_Exercise requirements_
The full listing, from first line to last, should be set down again exactly.

Top of Dataset records

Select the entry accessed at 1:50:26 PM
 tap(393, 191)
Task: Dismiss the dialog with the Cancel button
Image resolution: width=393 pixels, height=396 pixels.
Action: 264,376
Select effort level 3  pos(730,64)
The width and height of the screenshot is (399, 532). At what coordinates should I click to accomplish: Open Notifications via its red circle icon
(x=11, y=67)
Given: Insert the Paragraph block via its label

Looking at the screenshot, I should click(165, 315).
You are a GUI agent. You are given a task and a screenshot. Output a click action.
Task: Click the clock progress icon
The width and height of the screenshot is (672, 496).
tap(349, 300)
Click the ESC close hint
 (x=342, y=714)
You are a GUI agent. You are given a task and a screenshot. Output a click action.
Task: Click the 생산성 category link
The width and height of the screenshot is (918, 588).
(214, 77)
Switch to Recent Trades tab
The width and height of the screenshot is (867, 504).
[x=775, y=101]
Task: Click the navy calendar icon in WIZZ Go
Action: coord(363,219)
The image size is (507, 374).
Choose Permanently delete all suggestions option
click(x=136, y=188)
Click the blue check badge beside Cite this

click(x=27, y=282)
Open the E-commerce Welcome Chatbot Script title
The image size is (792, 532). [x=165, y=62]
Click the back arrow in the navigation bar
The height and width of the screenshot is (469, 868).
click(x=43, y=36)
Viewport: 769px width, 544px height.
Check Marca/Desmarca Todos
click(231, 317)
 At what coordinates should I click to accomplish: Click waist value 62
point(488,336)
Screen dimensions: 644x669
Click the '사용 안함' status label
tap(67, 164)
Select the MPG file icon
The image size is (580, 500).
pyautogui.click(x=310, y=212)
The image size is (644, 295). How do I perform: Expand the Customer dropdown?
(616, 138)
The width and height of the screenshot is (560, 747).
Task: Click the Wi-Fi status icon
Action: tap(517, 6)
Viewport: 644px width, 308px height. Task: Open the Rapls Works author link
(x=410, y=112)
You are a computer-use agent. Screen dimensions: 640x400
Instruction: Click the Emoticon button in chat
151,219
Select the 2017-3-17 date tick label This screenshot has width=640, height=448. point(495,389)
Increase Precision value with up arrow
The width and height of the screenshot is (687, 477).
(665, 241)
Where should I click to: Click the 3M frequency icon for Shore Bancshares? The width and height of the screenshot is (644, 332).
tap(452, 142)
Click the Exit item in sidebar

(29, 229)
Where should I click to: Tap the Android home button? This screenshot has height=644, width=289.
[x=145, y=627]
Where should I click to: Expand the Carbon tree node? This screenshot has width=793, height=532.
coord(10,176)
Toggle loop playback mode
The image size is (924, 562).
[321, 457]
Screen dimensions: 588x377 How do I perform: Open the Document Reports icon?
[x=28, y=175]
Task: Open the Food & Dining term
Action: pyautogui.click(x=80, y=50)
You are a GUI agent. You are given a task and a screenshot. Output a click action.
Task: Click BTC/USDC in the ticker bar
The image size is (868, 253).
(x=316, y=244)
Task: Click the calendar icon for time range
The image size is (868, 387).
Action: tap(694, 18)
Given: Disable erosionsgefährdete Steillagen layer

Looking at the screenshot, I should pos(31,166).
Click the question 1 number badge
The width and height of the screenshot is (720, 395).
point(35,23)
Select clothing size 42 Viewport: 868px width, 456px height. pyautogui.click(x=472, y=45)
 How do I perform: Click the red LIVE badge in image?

Bottom of Dataset records

_Answer to the problem_
Select the entry accessed at 1:50:26 PM
 tap(393, 191)
Task: Dismiss the dialog with the Cancel button
Image resolution: width=393 pixels, height=396 pixels.
Action: 264,376
Select effort level 3  pos(730,64)
The width and height of the screenshot is (399, 532). At what coordinates should I click to accomplish: Open Notifications via its red circle icon
(x=11, y=67)
Given: Insert the Paragraph block via its label

Looking at the screenshot, I should click(165, 315).
You are a GUI agent. You are given a task and a screenshot. Output a click action.
Task: Click the clock progress icon
The width and height of the screenshot is (672, 496).
tap(349, 300)
Click the ESC close hint
 (x=342, y=714)
You are a GUI agent. You are given a task and a screenshot. Output a click action.
Task: Click the 생산성 category link
The width and height of the screenshot is (918, 588).
(214, 77)
Switch to Recent Trades tab
The width and height of the screenshot is (867, 504).
[x=775, y=101]
Task: Click the navy calendar icon in WIZZ Go
Action: coord(363,219)
The image size is (507, 374).
Choose Permanently delete all suggestions option
click(x=136, y=188)
Click the blue check badge beside Cite this

click(x=27, y=282)
Open the E-commerce Welcome Chatbot Script title
The image size is (792, 532). [x=165, y=62]
Click the back arrow in the navigation bar
The height and width of the screenshot is (469, 868).
click(x=43, y=36)
Viewport: 769px width, 544px height.
Check Marca/Desmarca Todos
click(231, 317)
 At what coordinates should I click to accomplish: Click waist value 62
point(488,336)
Screen dimensions: 644x669
Click the '사용 안함' status label
tap(67, 164)
Select the MPG file icon
The image size is (580, 500).
pyautogui.click(x=310, y=212)
The image size is (644, 295). How do I perform: Expand the Customer dropdown?
(616, 138)
The width and height of the screenshot is (560, 747).
Task: Click the Wi-Fi status icon
Action: tap(517, 6)
Viewport: 644px width, 308px height. Task: Open the Rapls Works author link
(x=410, y=112)
You are a computer-use agent. Screen dimensions: 640x400
Instruction: Click the Emoticon button in chat
151,219
Select the 2017-3-17 date tick label This screenshot has width=640, height=448. point(495,389)
Increase Precision value with up arrow
The width and height of the screenshot is (687, 477).
(665, 241)
Where should I click to: Click the 3M frequency icon for Shore Bancshares? The width and height of the screenshot is (644, 332).
tap(452, 142)
Click the Exit item in sidebar

(29, 229)
Where should I click to: Tap the Android home button? This screenshot has height=644, width=289.
[x=145, y=627]
Where should I click to: Expand the Carbon tree node? This screenshot has width=793, height=532.
coord(10,176)
Toggle loop playback mode
The image size is (924, 562).
[321, 457]
Screen dimensions: 588x377 How do I perform: Open the Document Reports icon?
[x=28, y=175]
Task: Open the Food & Dining term
Action: pyautogui.click(x=80, y=50)
You are a GUI agent. You are given a task and a screenshot. Output a click action.
Task: Click BTC/USDC in the ticker bar
The image size is (868, 253).
(x=316, y=244)
Task: Click the calendar icon for time range
The image size is (868, 387).
Action: tap(694, 18)
Given: Disable erosionsgefährdete Steillagen layer

Looking at the screenshot, I should pos(31,166).
Click the question 1 number badge
The width and height of the screenshot is (720, 395).
point(35,23)
Select clothing size 42 Viewport: 868px width, 456px height. pyautogui.click(x=472, y=45)
 How do I perform: Click the red LIVE badge in image?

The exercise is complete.